Records provided:
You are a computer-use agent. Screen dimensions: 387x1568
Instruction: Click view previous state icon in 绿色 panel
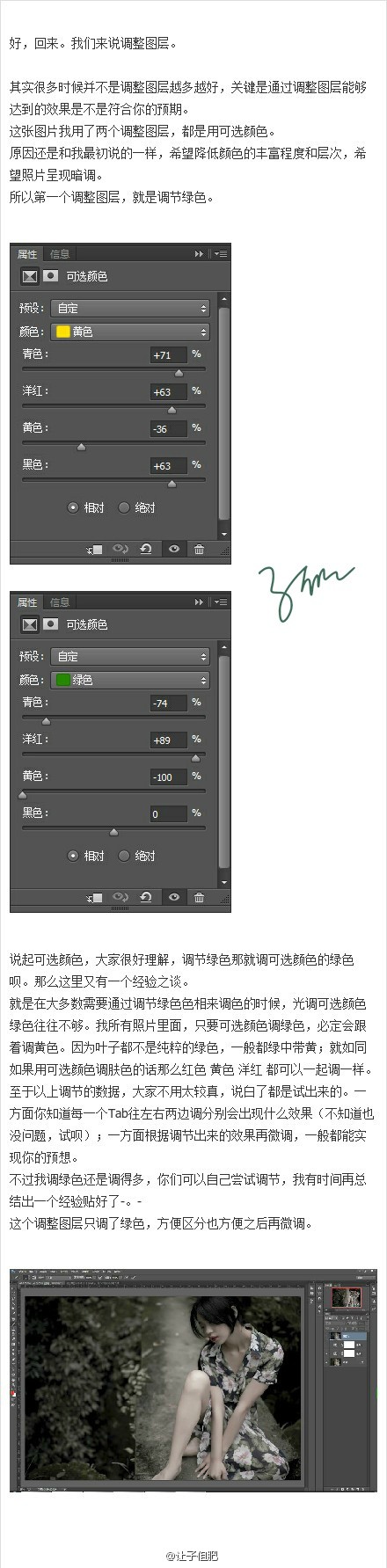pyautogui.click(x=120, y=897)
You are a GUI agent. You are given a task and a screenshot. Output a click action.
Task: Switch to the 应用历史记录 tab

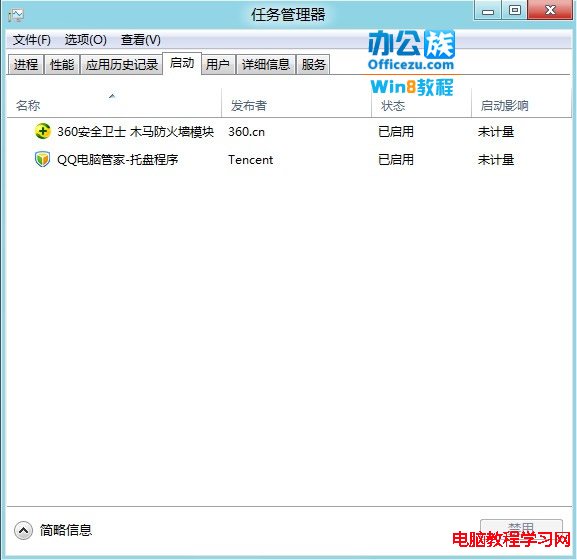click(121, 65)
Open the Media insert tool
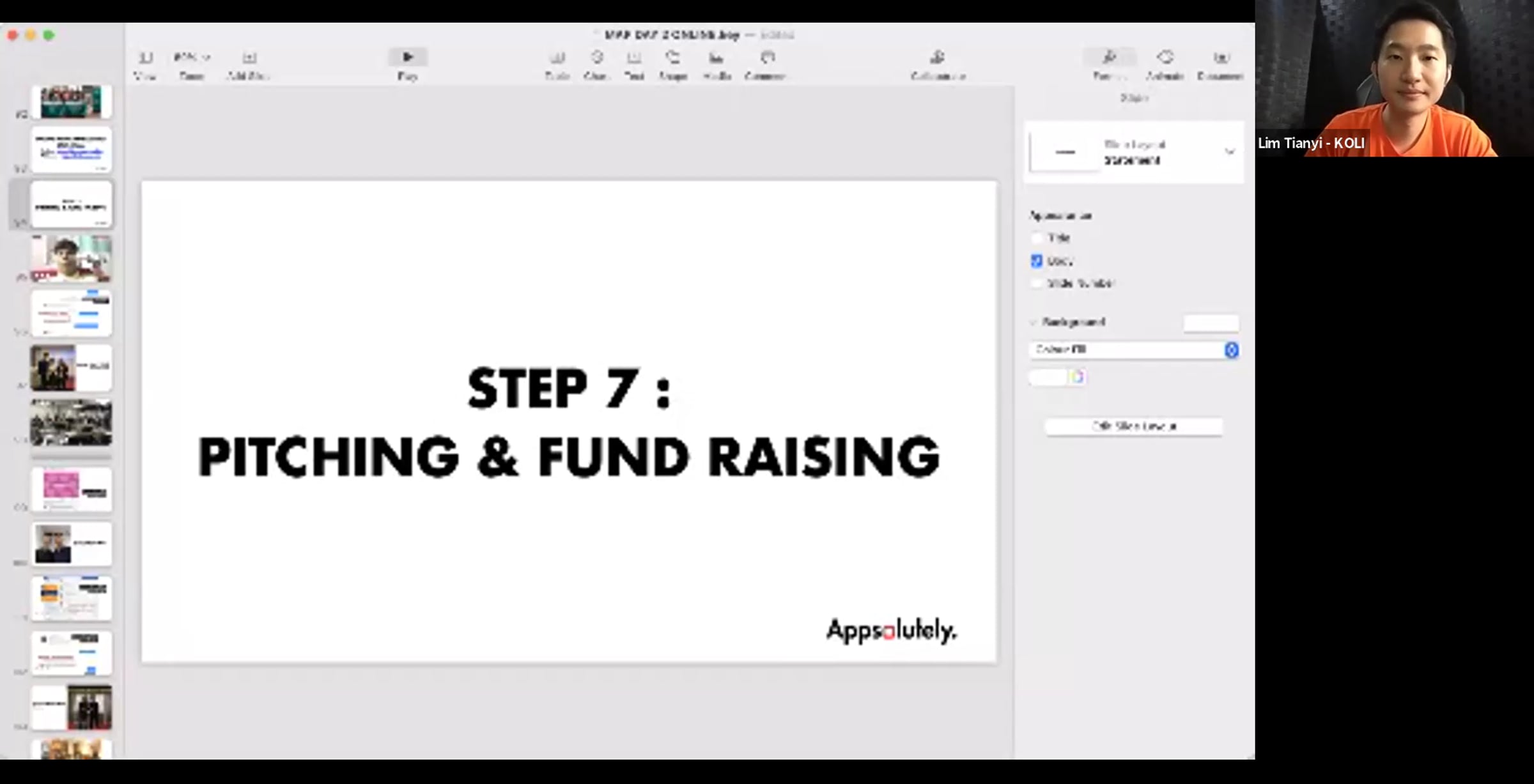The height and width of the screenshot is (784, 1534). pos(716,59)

---

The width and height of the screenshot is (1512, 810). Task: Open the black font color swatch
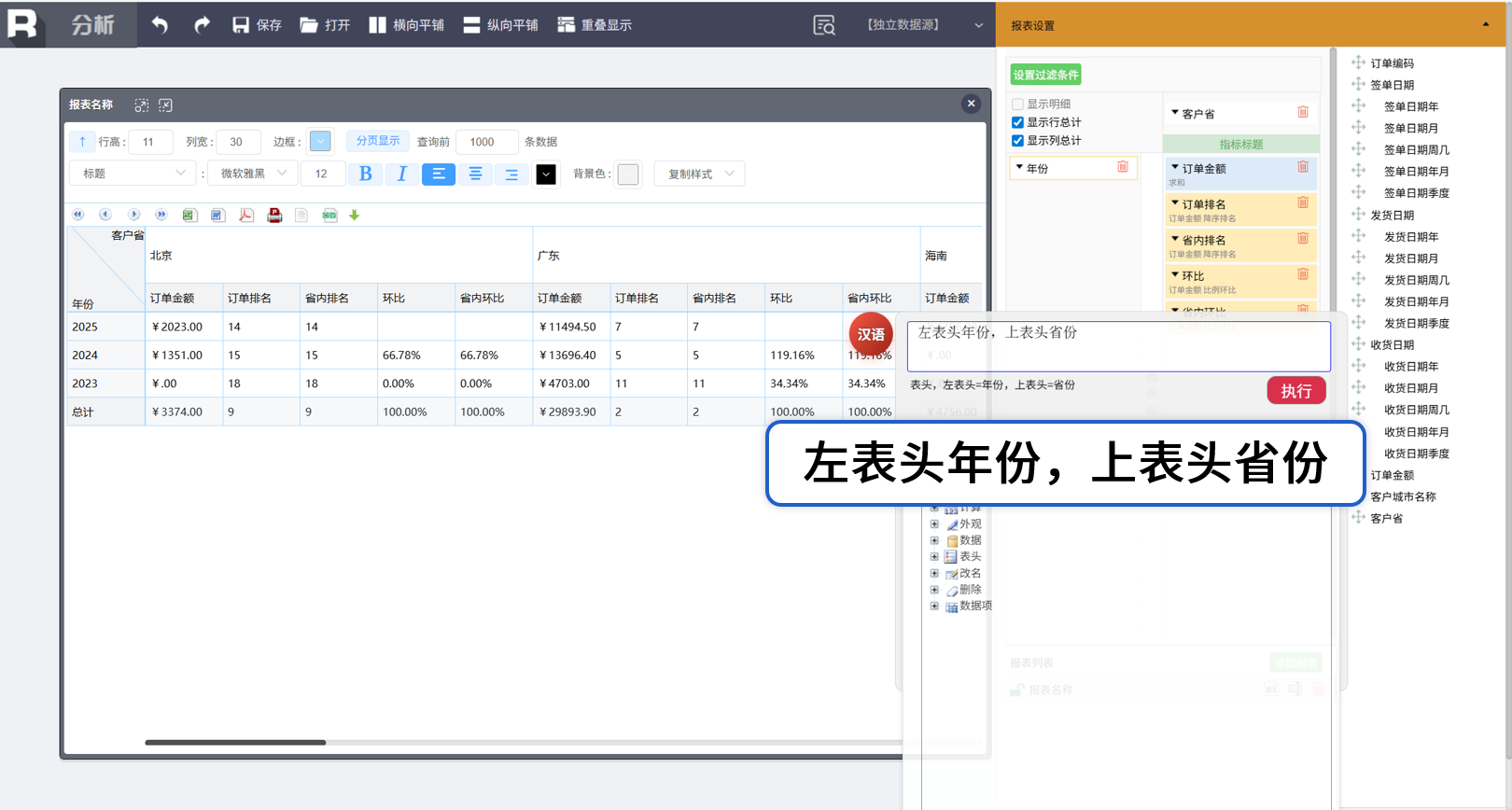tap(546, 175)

Directions: Set down everything from the line containing "The width and" through the line containing "tap(546, 175)", both ends included, word for word, without the pictures.

Output for this task:
The width and height of the screenshot is (1512, 810). Task: Open the black font color swatch
tap(546, 175)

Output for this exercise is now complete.